* **Challenge**:
Reproduce the entries starting at the line containing "You are a GUI" and ending at the end of the entries, substituting "screen capture" for "screenshot" and leaving everything else unchanged. Omit the pictures from your answer.

* **Dataset**:
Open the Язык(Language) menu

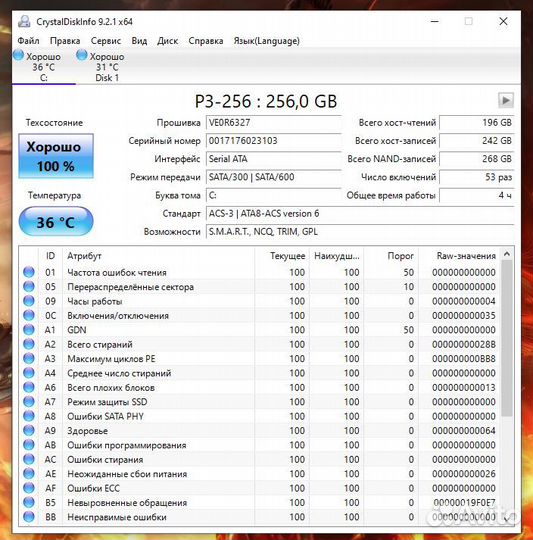pyautogui.click(x=266, y=41)
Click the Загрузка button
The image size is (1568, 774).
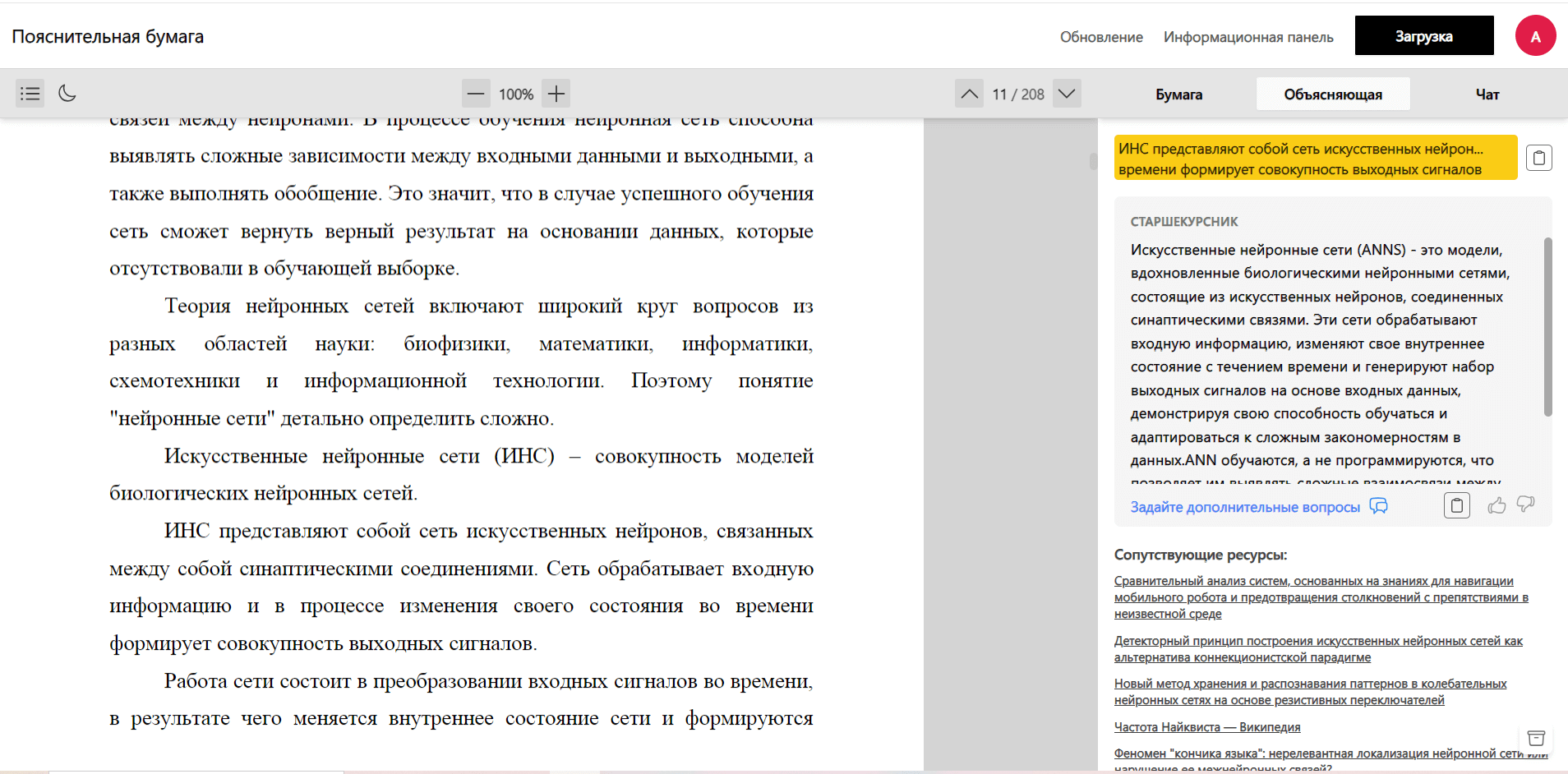tap(1423, 36)
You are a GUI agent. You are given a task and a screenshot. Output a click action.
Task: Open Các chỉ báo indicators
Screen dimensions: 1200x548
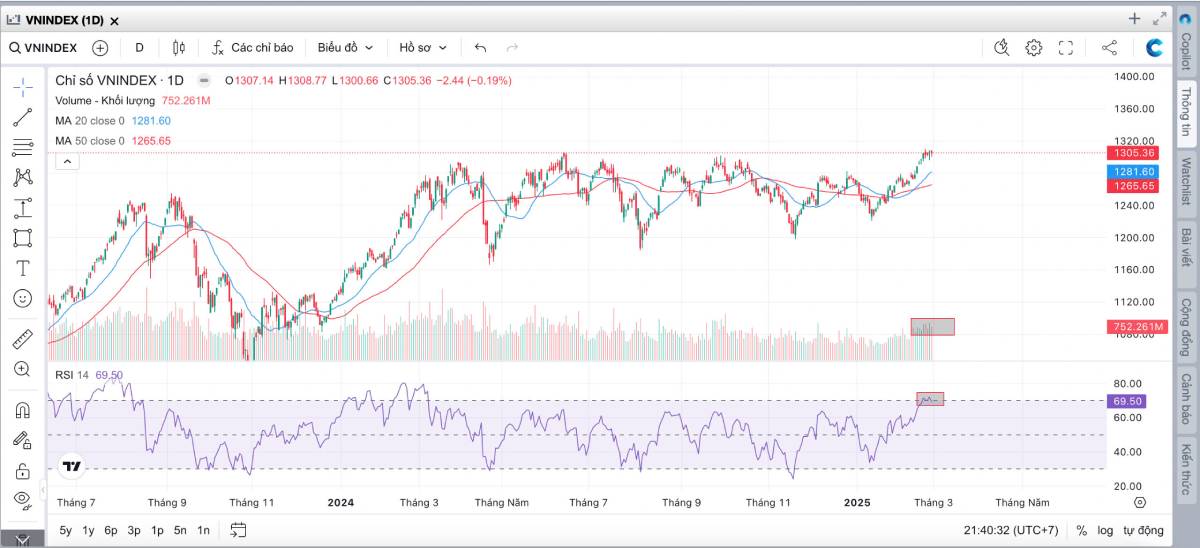click(x=252, y=47)
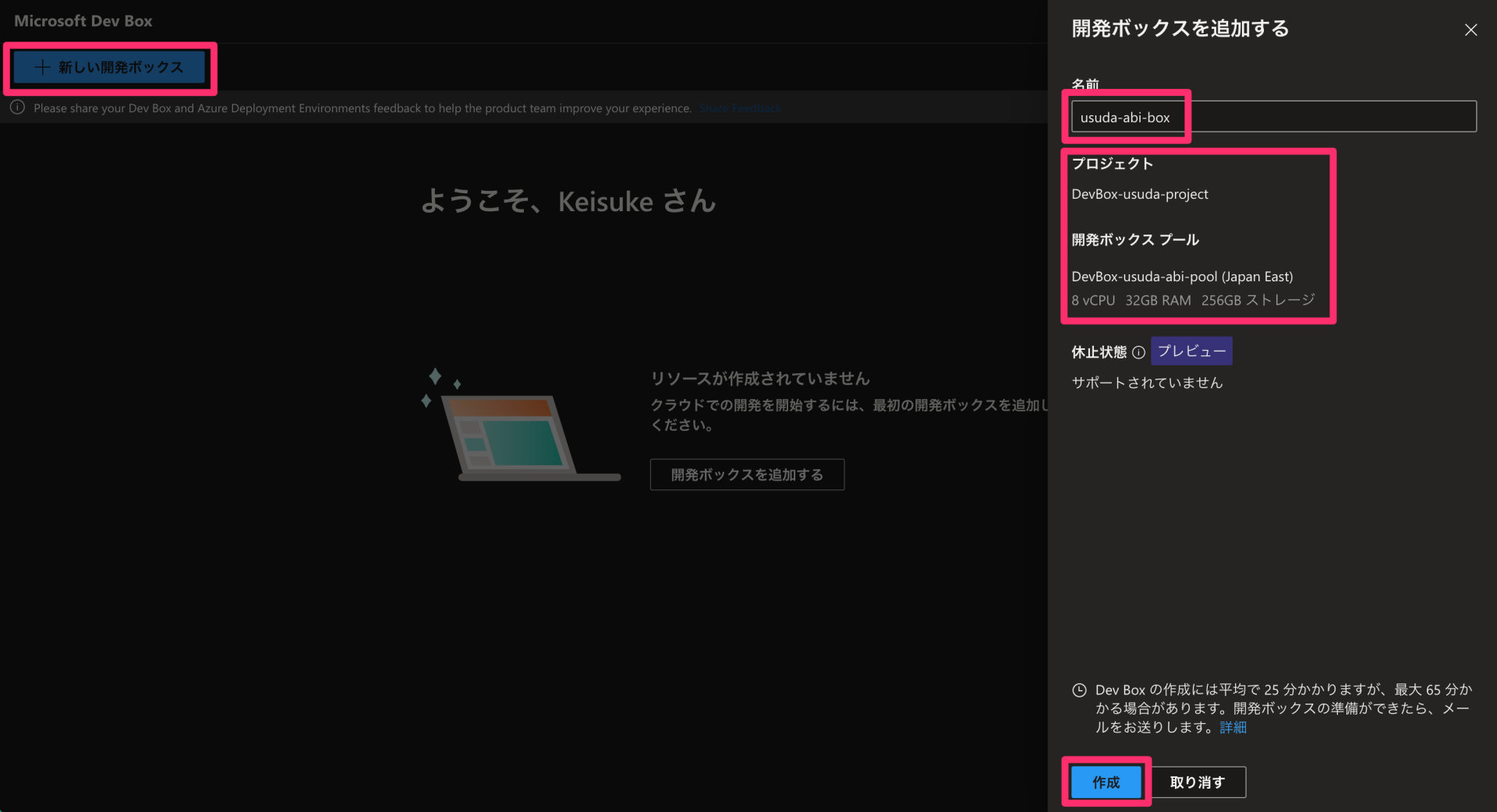
Task: Click the X icon to dismiss the panel
Action: tap(1471, 30)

* **Final answer**:
You are a GUI agent. You are given a task and a screen capture. Output a click action.
Task: Open Các chỉ báo indicators
Screen dimensions: 1200x548
click(x=252, y=47)
Task: Click the X icon to dismiss the panel
Action: tap(1471, 30)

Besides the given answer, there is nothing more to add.